Vista general de los restos y desperdicios que han quedado en el suelo de la Base Aérea de Cuatro Vientos
Cuatro Vientos, de resaca tras la visita papal
EFE

Una semana, al menos, tardarán los servicios municipales de Medio Ambiente y las contratas de limpieza en retirar las toneladas de basura que inundan la base aérea de Cuatro Vientos que, al mediodía de este lunes, vive la resaca de la visita de Benedicto XVI.

Desde primera hora del lunes, más de un centenar de trabajadores municipales y decenas de operarios de contratas de limpieza se afanan, rastrillo en mano, en hacer montañas de basura con los miles de kilos acumulados en una explanada que ocupa una superficie equivalente a cuarenta campos de fútbol.

Según han comentado algunos de los trabajadores y un miembro del aeródromo, más de doscientos camiones evacuarán diariamente las toneladas de basura, al objeto de dejar la base operativa para el 27 de agosto.

Botellas de agua, vacías y llenas, tetra-brick de zumo, envases de plástico, restos de comida, de pan, de embutidos y vasitos de ensaladas "natur fresh" que, por su abundancia, parece que han hecho las delicias de los peregrinos.

Y, entre toda esta basura, básicamente orgánica, alguna que otra rata campa a sus anchas mientras que un grupo de operarios se dedica a adecentar los alrededores de las decenas de letrinas que deberán ser desmontadas en las próximas horas o días.

Entre los montones de basura no faltan los paraguas que han hecho las veces de parasoles, las gorras y los sombreros que han llevado los peregrinos y que, finalmente, han sido desechados, y alguna que otra prenda de ropa interior -de hecho, unas bragas- aparecen entre las pilas de desechos.

Aunque los encargados de la limpieza no han querido facilitar información a los periodistas desplazados sobre las previsiones en la zona, algún trabajador ha comentado que si bien una semana es el plazo estimado para adecentar la base, la limpieza se prorrogará hasta un mes debido a la ingente cantidad de basura.
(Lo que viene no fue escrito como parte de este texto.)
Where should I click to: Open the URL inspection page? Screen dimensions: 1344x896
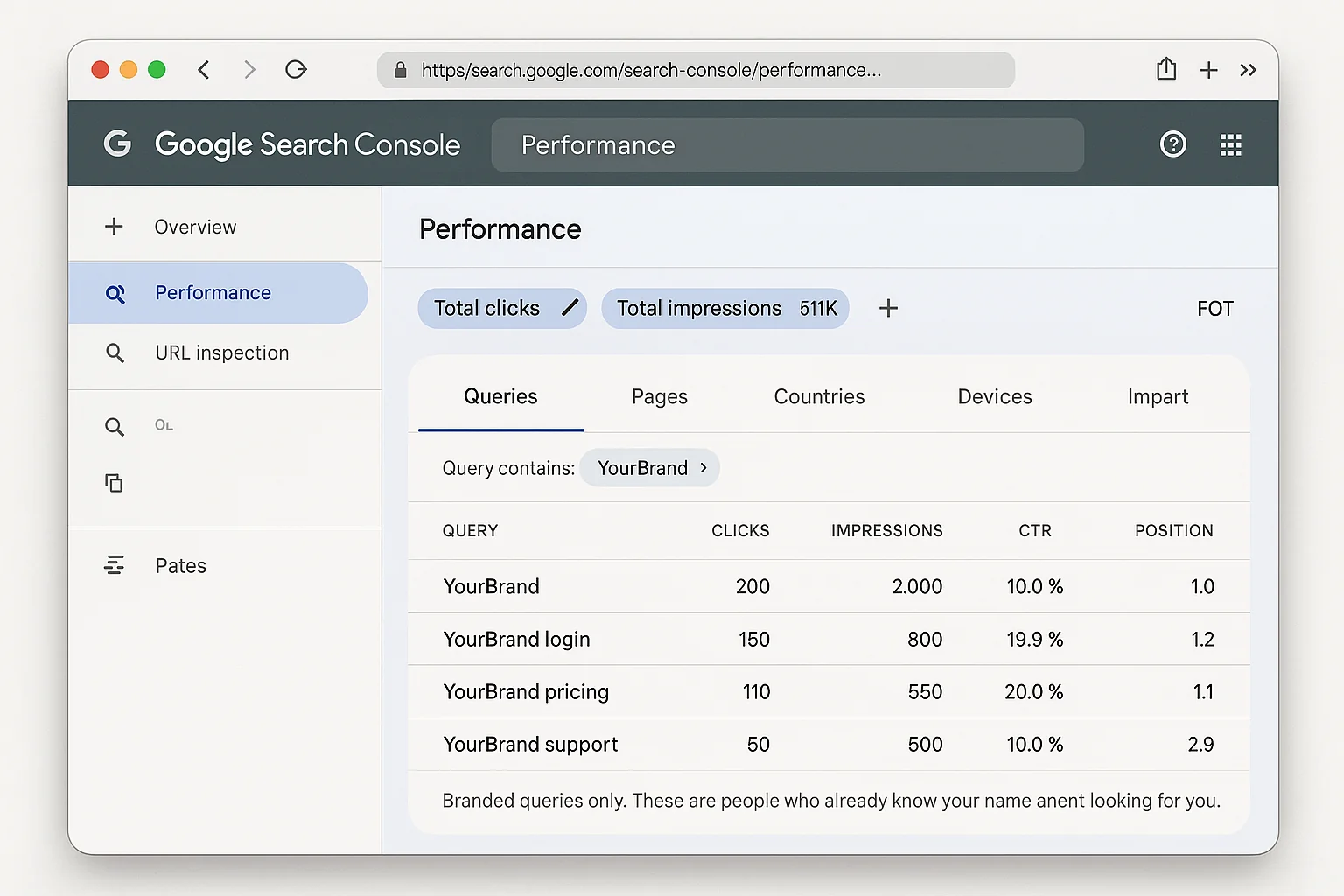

Varios de los empleados también han confirmado que una situación similar viven barrios aledaños como La Fortuna o Aluche donde, en especial, parques y jardines están anegados de desperdicios.

Pero no sólo es la basura, los trabajadores se emplean en el desmontaje del escenario al tiempo que plegar las carpas que acogieron a los peregrinos se convierte en una de las misiones más difíciles.

Y, en este marco, de trabajo inabarcable, a decir de los propios trabajadores, 900 contenedores de limpieza esperan ser llenados con los kilos y kilos de basura que han ido quedando entre vigilias y misas a las que han asistido millón y medio de peregrinos.